BRIEF:
Reproduce the records below exactly, but only between the lines holding "www.aboutads.info/choices (91, 1071)" and "Privacy Policy (313, 2560)", inclusive.

***** RECORDS *****

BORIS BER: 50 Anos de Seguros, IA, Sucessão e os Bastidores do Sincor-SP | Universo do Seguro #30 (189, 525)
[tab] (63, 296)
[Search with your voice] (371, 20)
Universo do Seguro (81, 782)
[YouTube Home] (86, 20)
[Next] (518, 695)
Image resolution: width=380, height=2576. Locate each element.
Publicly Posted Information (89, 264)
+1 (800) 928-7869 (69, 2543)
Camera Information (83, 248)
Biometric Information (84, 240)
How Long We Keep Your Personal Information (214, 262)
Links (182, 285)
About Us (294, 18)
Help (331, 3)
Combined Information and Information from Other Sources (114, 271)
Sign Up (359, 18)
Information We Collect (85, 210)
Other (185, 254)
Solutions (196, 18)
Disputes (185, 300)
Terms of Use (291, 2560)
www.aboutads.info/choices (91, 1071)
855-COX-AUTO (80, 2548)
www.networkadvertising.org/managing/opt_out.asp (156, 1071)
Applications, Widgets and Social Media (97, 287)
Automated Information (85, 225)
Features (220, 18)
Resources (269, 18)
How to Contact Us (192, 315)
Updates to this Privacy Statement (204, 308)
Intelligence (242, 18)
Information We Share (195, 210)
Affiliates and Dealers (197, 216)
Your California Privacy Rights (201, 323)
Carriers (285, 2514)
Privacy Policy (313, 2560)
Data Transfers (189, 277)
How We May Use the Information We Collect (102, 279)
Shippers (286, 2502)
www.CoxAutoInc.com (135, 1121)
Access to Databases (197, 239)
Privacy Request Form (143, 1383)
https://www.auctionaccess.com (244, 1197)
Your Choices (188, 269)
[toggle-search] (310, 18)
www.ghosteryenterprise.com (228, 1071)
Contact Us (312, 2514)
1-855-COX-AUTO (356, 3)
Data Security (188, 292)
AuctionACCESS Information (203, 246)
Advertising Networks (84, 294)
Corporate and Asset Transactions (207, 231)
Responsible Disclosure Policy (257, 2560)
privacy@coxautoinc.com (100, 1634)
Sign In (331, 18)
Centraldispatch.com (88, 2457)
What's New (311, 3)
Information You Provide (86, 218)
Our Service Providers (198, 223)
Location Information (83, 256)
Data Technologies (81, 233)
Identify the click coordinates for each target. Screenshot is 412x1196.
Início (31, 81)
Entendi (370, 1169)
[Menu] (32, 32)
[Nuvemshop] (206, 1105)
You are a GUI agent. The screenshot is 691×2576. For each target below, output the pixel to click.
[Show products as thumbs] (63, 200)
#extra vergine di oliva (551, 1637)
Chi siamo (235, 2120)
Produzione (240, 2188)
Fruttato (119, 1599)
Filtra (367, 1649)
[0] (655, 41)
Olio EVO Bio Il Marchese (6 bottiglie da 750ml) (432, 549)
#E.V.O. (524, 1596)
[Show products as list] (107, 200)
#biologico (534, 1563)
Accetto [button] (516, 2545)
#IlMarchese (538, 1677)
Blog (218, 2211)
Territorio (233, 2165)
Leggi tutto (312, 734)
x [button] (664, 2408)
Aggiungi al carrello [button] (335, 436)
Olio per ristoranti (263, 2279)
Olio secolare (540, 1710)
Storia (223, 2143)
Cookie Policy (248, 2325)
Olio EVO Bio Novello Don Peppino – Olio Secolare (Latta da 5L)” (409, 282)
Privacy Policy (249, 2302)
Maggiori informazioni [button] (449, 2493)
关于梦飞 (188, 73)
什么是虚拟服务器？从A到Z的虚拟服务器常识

*****

ANSWER FOR THIS EXERCISE:
www.aboutads.info/choices (91, 1071)
855-COX-AUTO (80, 2548)
www.networkadvertising.org/managing/opt_out.asp (156, 1071)
Applications, Widgets and Social Media (97, 287)
Automated Information (85, 225)
Features (220, 18)
Resources (269, 18)
How to Contact Us (192, 315)
Updates to this Privacy Statement (204, 308)
Intelligence (242, 18)
Information We Share (195, 210)
Affiliates and Dealers (197, 216)
Your California Privacy Rights (201, 323)
Carriers (285, 2514)
Privacy Policy (313, 2560)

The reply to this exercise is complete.